To counter this trend, real civic service must be reinstated. A strong sense of collective purpose—achieved through mandatory service—can provide young people with the sense of belonging and shared identity they currently lack.

Examples

  • Politicians talk about serving the public but clash when implementing long-term community care.
  • Social media "activism" encourages shallow engagement rather than meaningful effort.
  • Military or Peace Corps programs create bonds that transcend individual backgrounds.

8. Section 230 Enables Tech Companies to Dictate Free Speech

Protected by Section 230, Big Tech platforms can choose not just what gets published but what gets restricted. In doing so, these companies act as gatekeepers of speech, operating outside the realm of fair public review.

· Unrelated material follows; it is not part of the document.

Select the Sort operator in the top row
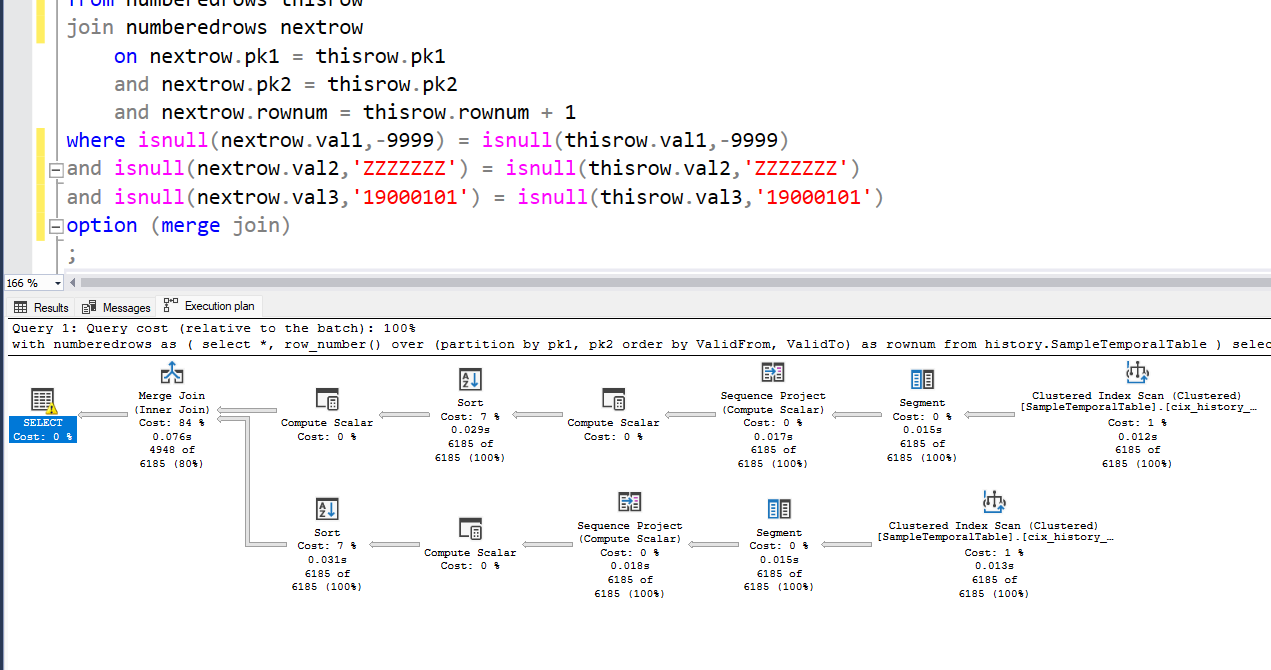The width and height of the screenshot is (1271, 670). point(470,380)
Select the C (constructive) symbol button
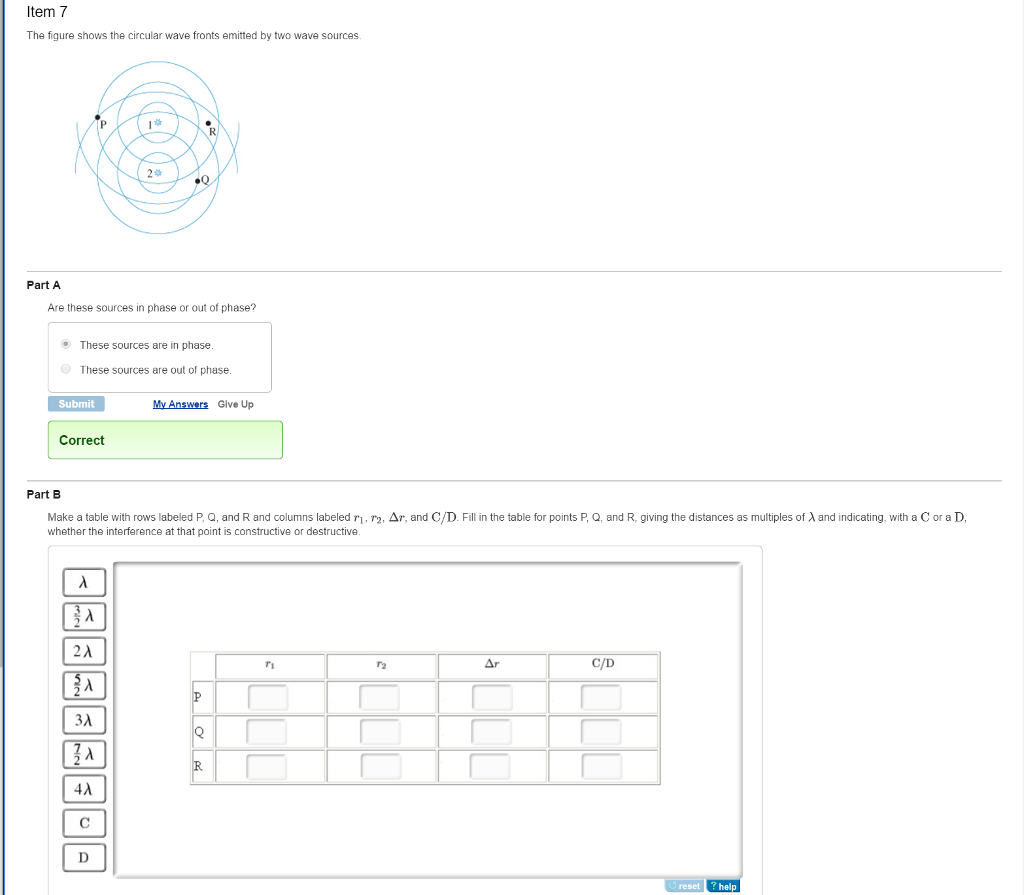The height and width of the screenshot is (895, 1024). [84, 822]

The law, while originally enacted to protect children from harmful content, helped businesses like Twitter and YouTube flourish. However, abuses arise when these companies censor opinion articles or suspensions seemingly based on political alignment. Amending Section 230 could rein in unchecked power.

Examples

  • Facebook promoted select political ads while rejecting others outright.
  • Reddit moderators often reinforce a specific political stance, angering its diverse user base.
  • Alternative platforms like Parler struggle to compete fairly, facing legal hurdles tied to uneven enforcement of rules.

9. Resurrecting Shared National Identity

Wokeness thrives because citizens lack a shared national identity, focusing instead on divisive differences. By emphasizing actions that highlight unity instead of division, America could reclaim the solidarity it's lost.

Programs like mandatory civic service could provide young citizens with a reason to collaborate toward shared goals. Meaningful efforts, like restoring underserved areas or tutoring marginalized groups, make a lasting impact.

If volunteering is framed as a transformative experience rather than a checkbox, it can reduce adversarial ideologies while uniting citizens for the common good.

Examples

  • Rural clean-up initiatives strengthen collective ties among different ethnic groups.
  • Intergenerational programs connect high schoolers with elderly mentors through meaningful work.
  • Awareness campaigns foster transparent, inclusive community building.

Takeaways

  1. Advocate for amending rather than repealing legal protections for tech platforms to balance free speech with accountability.
  2. Support mandatory civic service programs in schools to nurture collective national belonging and combat performative activism.
  3. Stay mindful when large corporations publicly align with causes—research whether their actions match their claims.